日本学術振興会:科学研究費助成事業 基盤研究(C)
研究期間 : 2018年04月 -2021年03月
代表者 : 大塚 佳臣; 見島 伊織; 本城 慶多
本研究では、(1)流域全体での高度処理システムの最適化ならびに(2)高度処理がもたらす流域内自治体間の費用と便益の不均衡解消を同時に実現するための政策決定手法と、(3)政策に関する合意形成を実現できる手法を開発し、中川流域をモデルとして、それらを実践することを目的とし、2018年度は以下の成果を得た。
(1)高度処理システムの最適化の検討:埼玉県内にある下水処理場を対象とし、処理水質や、電力使用量などの運転管理データを入手し、既存モデルを基に申請者らが改良を加えた環境負荷算定モデルにそのデータをインプットし、環境負荷を経済価値で算定した。過去10年程度の間で環境負荷を比較したところ、環境負荷は概ねNH4-N>T-N>T-P>CODの順となった。近年においては、高度処理などの導入によりNH4-N由来の環境負荷が減少し、処理水全体の環境負荷が大きく減少していることが明らかになった。
(2)流域内自治体間の費用と便益の不均衡解消の手法の検討:協力ゲーム理論を水資源管理に応用した研究事例を整理するとともに、下水処理コストの地域間配分を計算するための数理モデル(下水処理ゲーム)を構築した。環境負荷算定モデルから得られる下水処理の便益をゲームに入力することで、各地域にとって合理的であり、かつ、パレート効率を満たすようなコスト配分を示す方法論を確立した。ゲームの解概念としてナッシュ交渉解、シャプレー値、仁を選定した。

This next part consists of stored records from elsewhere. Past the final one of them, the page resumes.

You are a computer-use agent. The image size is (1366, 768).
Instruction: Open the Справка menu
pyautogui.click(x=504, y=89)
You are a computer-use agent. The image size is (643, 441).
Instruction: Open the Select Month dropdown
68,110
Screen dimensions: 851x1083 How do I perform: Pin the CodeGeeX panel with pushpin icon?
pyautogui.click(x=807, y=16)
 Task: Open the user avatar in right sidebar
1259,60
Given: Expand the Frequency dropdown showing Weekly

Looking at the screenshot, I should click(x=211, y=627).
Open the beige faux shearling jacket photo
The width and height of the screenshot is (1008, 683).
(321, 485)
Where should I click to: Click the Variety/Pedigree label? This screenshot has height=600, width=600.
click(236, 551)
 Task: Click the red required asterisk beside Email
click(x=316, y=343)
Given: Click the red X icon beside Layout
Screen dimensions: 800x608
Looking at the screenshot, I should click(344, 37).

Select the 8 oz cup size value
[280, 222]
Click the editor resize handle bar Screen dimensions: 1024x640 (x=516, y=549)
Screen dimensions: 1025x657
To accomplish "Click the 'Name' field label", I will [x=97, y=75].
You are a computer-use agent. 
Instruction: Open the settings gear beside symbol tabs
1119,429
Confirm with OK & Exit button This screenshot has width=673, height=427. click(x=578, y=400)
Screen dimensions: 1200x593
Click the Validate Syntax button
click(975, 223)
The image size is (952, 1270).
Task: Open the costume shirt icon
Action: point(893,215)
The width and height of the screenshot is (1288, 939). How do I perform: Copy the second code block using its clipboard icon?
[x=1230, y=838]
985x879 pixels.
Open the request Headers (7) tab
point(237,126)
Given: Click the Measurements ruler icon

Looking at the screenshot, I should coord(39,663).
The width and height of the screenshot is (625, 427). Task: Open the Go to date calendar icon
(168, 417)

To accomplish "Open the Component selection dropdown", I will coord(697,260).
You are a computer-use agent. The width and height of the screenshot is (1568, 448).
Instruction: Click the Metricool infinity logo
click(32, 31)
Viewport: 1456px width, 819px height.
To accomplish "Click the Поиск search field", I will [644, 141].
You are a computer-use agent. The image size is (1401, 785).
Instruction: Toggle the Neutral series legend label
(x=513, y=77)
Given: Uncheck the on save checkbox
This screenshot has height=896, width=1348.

(3)政策に関する合意形成を実現できる手法の検討:河川水質改善が水道水水質にもたらす便益の観点から、住民に提供すべき情報を抽出すべく、住民アンケート調査により水道水質の情報提供がもたらす水道水飲用の受容性を評価した。その結果、水道水の処理方法(煮沸、浄水器)やボトル水のリスクの観点のメリット・デメリット情報の提供は、デメリットの情報に強い影響を与えることが明らかになった。